While I doubt my motherboard supports hybrid graphics, I will have a look at all the settings in there to see if anything points towards the nvidia GPU not getting priority.

It doesn’t show an IOMMU group because my CPU (i7 2600k) doesn’t support IOMMU (VT-d). It can still pass through the GPU to a docker container but not to a virtual machine.
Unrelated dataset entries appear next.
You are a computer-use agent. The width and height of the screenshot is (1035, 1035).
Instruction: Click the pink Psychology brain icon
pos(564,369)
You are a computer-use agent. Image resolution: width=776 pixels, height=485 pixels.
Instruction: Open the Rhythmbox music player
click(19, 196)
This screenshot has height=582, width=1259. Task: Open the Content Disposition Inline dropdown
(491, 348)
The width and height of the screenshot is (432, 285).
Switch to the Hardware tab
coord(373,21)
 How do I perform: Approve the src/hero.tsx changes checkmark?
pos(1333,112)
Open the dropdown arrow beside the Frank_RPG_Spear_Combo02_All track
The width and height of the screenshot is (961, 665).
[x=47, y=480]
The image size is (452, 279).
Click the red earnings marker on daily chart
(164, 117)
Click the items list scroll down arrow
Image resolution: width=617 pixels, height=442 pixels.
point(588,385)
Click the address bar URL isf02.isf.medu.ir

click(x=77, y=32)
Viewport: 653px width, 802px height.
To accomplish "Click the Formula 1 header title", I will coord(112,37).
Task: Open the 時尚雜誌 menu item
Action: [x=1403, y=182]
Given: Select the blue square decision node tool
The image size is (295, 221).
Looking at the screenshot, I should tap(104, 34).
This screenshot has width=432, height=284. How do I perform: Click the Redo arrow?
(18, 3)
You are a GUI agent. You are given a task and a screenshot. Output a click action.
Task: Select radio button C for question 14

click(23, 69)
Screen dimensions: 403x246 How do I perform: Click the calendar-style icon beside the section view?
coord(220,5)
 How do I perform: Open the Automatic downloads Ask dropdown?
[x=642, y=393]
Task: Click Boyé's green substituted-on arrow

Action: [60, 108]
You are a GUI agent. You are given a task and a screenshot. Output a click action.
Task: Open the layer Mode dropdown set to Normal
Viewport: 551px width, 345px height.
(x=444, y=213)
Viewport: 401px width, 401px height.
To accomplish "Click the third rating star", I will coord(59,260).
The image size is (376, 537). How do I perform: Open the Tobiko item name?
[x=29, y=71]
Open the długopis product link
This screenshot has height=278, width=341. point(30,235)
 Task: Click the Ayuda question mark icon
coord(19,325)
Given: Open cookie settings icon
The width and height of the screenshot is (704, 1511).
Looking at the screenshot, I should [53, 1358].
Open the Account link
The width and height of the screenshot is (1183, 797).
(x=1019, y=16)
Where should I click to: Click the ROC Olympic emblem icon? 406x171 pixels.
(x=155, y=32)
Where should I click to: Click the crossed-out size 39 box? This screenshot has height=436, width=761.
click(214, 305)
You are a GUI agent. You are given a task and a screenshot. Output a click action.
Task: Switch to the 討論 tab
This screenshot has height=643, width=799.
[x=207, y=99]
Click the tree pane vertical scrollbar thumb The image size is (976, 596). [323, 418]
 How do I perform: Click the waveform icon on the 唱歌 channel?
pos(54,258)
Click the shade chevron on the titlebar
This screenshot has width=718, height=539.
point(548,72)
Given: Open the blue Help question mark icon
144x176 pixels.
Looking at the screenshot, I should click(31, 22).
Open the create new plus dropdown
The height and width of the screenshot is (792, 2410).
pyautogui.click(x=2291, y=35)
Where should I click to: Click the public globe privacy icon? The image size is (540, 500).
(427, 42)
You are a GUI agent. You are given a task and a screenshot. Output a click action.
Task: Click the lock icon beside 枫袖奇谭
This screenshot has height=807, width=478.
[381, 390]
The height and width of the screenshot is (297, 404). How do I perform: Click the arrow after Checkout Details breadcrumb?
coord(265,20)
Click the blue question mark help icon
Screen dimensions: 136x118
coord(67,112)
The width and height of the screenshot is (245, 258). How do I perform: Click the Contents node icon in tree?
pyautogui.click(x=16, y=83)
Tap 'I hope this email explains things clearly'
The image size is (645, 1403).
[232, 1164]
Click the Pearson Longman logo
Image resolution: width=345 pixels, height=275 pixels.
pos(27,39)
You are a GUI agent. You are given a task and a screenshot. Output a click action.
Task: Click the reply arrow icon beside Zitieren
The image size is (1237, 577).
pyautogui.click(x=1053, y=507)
I just tried to modprobe the kernel module and in dmesg the same error with nvidia probe comes up (exactly the same thing at boot time too):

[146558.720836] nvidia-nvlink: Nvlink Core is being initialized, major device number 236
[146558.720843] NVRM: The NVIDIA probe routine was not called for 1 device(s).
[146558.729343] NVRM: This can occur when another driver was loaded and
                NVRM: obtained ownership of the NVIDIA device(s).
[146558.742245] NVRM: Try unloading the conflicting kernel module (and/or
                NVRM: reconfigure your kernel without the conflicting
                NVRM: driver(s)), then try loading the NVIDIA kernel module
                NVRM: again.
[146558.765542] NVRM: No NVIDIA devices probed.
[146558.770627] nvidia-nvlink: Unregistered Nvlink Core, major device number 236

Fleshmauler · November 16, 2024, 2:23am

I’m not on 24., but I’ve had nvidia driver issues in the past when updating. Each time it was solved by saving the config, doing a clean install, and re-uploading the config.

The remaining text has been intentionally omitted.